◆ **Information given**
◆ ◆ ◆
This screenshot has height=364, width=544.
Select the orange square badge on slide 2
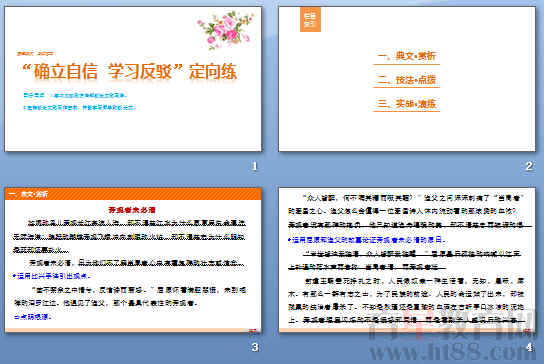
◆ ◆ ◆
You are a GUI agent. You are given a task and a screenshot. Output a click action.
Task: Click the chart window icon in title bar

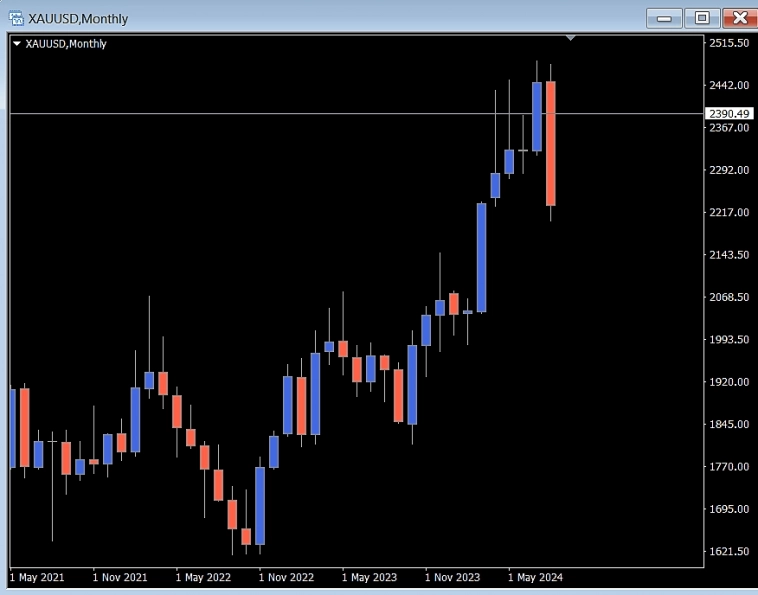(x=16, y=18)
◆ ◆ ◆
◆ **Problem to work on**
Look above for the line holding "This screenshot has height=364, width=544.", then set down exactly that line and every line after it up to and including the line holding "Select the orange square badge on slide 2", with nothing else.

◆ **Written response**
This screenshot has height=364, width=544.
Select the orange square badge on slide 2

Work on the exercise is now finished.